1. Buka konten
  2. Buka menu utama
  3. Buka situs DW lainnya

Jatuhnya Partai Hijau Tanda Surutnya Gelora Iklim Kaum Muda?

14 Juni 2024

Pemilu Eropa tidak cuma menghasilkan badan legislatif yang didominasi partai-partai kanan, tetapi juga kejatuhan Partai Hijau dan tema perubahan iklim di mata pemilih muda. Kenapa demikian?

Para pemilih muda di Eropa
Pemilih muda pemilu parlemen EropaFoto: Thibault Savary/Le Pictorium/IMAGO

Pemilihan legislatif pada akhir pekan lalu menggeser Eropa semakin ke kanan. Keberhasilan Partai Alternatif für Deutschland (AfD), mengumpulkan suara terbanyak kedua di Jerman diyakini sebagai hukuman bagi pemerintah koalisi Jerman dan partai-partai mapan.

Dengan anjlok sebanyak delapan persen, Partai Hijau mengalami kekalahan terbesar dibandingkan pemilu Eropa tahun 2019 silam. Dalam hal ini, perubahan perilaku para pemilih muda dinilai sangat mencolok.

Enam belas persen dari kelompok usia 16 hingga 24 tahun memilih AfD, naik sekitar tiga kali lipat dibandingkan lima tahun lalu. Partai Hijau sebaliknya mencatatkan dukungan sebesar 11 persen dari kelompok umur yang sama, turun 23 poin persen dibandingkan tahun 2019.

Padahal, menurut survei independen yang dibiayai pemerintah pada 2023 lalu, perlindungan iklim merupakan agenda penting bagi delapan dari sepuluh orang berusia antara 14 dan 22 tahun di Jerman. Mengapa begitu banyak anak muda yang berpaling dari Partai Hijau setelah kesuksesan pemilu tahun 2019?

Petunjuk Latihan. Menurut artikel tentang Partai Hijau dan pemilih muda, berapa persen dukungan yang diperoleh Partai Hijau dari kelompok usia 16 hingga 24 tahun? Baris-baris ini diambil dari sumber yang berbeda.

Baris untuk menemukan butir yang dideskripsikan.
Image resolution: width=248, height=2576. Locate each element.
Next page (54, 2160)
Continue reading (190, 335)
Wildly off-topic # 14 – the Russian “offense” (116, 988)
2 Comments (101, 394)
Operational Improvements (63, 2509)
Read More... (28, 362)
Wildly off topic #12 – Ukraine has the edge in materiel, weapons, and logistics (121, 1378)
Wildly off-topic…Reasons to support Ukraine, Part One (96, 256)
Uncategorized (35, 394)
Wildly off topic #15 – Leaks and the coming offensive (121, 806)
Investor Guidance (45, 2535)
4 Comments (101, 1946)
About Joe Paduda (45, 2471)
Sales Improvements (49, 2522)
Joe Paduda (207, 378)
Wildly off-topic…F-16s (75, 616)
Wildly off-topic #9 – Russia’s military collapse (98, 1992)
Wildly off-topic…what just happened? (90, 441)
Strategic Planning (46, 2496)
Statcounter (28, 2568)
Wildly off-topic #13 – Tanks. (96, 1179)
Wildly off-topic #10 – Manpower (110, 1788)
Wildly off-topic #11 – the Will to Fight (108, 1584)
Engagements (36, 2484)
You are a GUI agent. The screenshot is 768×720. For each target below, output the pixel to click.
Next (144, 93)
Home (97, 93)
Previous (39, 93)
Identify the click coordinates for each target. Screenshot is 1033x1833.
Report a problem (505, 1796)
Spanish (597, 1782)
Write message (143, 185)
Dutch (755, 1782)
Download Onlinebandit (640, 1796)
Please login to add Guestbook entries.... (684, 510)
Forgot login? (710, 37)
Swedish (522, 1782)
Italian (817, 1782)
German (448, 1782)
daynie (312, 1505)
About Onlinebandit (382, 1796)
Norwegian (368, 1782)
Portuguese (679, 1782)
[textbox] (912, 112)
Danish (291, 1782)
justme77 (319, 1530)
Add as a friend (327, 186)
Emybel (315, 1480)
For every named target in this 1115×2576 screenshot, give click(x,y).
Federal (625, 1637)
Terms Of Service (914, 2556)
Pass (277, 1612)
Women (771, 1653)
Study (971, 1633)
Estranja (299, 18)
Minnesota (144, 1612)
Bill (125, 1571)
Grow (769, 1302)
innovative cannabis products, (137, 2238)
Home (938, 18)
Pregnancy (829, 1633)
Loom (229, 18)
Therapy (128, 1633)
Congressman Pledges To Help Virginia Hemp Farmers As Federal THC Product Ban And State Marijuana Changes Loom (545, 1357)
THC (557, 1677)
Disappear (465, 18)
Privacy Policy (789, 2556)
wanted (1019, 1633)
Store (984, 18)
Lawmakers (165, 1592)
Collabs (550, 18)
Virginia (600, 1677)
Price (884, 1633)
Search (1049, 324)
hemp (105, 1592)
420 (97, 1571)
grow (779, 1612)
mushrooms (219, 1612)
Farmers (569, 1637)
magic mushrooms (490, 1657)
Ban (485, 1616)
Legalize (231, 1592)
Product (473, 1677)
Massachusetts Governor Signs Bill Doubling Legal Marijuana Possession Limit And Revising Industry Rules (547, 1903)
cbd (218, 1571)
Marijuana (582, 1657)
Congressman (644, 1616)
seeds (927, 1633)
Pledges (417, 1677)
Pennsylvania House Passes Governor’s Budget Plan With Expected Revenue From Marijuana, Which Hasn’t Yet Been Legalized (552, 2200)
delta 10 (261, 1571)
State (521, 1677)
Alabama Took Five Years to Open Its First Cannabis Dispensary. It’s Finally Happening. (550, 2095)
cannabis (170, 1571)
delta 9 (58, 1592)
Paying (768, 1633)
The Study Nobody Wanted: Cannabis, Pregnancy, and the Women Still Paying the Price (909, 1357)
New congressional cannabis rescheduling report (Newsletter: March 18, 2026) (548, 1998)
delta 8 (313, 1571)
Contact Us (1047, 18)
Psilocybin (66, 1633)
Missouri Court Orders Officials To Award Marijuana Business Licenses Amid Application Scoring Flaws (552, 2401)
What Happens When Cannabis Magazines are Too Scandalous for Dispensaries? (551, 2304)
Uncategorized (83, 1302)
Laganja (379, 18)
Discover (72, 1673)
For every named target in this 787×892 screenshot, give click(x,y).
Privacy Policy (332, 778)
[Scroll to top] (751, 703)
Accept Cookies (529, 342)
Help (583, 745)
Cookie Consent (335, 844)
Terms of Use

Jawaban Tugas. 11 persen.